Wang Lili returned to China from Malacca in the fifth year of the founding of New China, and received her early education in Guangzhou. Wang’s father, who had left-wing leanings, became a cadre in the Overseas Chinese Affairs Commission of Guangdong Province. He was later transferred to working in an overseas Chinese farm in Jiaoling, Meizhou.
A self-professed liberal and romantic person by nature, Wang struggled to adapt to life on the farm. She recalled how her father was constantly bullied by his colleagues because of his integrity. Moreover, coming from a big city like Guangzhou, she found herself ill-fitted to life on the farm. She recalled how while in Guangzhou, she could wear dresses, listen to pop music, read foreign novels and watch movies. On the farm, however, she was subjected to a life of harsh discipline. She was not allowed to wear dresses anymore, and her novels were confiscated. She was required to participate in labor work, accumulating work credits and later learning to grow tea. She was also required to attend classes regularly, when she mainly read newspapers.

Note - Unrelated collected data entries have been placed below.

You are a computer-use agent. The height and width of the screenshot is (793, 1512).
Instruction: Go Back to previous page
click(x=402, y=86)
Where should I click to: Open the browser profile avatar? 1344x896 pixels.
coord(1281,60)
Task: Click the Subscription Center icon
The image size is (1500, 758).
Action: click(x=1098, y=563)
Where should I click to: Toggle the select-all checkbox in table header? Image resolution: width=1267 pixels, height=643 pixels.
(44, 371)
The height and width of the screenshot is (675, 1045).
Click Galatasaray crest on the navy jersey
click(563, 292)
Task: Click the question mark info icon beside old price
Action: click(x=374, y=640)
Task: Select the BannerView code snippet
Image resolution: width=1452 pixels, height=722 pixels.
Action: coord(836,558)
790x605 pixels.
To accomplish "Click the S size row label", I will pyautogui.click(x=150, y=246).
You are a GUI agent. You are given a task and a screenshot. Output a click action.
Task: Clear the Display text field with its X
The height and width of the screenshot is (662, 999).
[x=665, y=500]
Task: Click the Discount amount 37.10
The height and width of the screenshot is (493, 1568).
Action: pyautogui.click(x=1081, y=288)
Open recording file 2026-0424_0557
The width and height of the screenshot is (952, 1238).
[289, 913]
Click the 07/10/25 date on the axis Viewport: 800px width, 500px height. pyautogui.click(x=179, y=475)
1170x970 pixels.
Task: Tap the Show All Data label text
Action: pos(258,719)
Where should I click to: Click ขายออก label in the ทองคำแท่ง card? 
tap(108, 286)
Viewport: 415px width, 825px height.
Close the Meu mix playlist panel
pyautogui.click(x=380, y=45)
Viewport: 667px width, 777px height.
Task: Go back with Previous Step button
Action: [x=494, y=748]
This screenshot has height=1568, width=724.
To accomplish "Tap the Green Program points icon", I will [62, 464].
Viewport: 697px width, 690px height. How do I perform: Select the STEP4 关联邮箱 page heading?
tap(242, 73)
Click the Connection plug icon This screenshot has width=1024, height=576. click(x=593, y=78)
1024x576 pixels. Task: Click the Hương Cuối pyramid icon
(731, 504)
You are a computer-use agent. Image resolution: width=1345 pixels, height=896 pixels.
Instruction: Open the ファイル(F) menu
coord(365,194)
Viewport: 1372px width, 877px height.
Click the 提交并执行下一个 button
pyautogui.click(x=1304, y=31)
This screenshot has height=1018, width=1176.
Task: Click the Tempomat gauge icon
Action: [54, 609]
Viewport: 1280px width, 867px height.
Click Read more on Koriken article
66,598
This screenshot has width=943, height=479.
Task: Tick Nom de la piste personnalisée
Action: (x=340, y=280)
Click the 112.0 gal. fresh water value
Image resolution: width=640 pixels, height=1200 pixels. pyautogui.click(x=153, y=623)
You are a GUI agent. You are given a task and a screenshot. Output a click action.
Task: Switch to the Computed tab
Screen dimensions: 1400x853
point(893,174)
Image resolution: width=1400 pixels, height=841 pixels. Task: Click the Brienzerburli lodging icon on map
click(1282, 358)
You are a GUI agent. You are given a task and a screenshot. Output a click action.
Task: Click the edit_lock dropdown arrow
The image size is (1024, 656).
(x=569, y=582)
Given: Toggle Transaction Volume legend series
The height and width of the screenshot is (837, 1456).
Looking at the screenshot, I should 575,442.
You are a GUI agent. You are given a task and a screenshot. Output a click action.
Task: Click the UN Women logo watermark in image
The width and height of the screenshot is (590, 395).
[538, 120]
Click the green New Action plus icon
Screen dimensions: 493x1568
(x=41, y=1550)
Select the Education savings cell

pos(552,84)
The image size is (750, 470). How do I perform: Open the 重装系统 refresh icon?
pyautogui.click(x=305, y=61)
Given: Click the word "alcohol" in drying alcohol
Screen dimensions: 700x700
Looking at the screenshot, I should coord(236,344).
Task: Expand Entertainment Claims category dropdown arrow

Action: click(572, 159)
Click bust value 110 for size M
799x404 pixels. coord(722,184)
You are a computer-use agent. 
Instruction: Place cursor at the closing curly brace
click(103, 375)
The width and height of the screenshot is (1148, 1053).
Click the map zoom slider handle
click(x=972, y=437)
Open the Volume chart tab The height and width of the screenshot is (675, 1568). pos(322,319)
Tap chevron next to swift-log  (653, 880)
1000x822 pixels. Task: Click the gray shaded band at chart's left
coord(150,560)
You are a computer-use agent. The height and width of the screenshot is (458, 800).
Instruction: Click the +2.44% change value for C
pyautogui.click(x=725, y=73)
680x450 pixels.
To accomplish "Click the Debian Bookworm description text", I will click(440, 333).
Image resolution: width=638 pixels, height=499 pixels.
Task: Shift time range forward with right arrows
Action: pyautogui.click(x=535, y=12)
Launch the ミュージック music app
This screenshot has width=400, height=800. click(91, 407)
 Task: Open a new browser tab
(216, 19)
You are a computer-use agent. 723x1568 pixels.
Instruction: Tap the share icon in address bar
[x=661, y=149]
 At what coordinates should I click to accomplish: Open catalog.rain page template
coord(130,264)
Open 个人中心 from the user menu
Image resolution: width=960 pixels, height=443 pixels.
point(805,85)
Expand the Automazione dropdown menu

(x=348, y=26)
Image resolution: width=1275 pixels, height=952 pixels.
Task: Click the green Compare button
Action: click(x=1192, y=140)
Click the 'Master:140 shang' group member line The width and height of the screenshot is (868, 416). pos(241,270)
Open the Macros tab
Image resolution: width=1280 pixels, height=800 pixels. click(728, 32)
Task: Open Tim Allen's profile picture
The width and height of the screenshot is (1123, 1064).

Wang recalled that her grandmother, who had come to China from Malaysia during the Cultural Revolution on a sightseeing tour, was shocked by the state of China in the midst of the revolution. She also recounted how another young man in the farm had initially escaped from Taiwan to mainland China. He was exiled to the farm Wang was in because he was suspected for being a secret agent. Although Wang went through many trials and tribulations, she was a relatively optimistic person, and because of her outstanding performance on the farm, she was later elected as a deputy to the National People's Congress.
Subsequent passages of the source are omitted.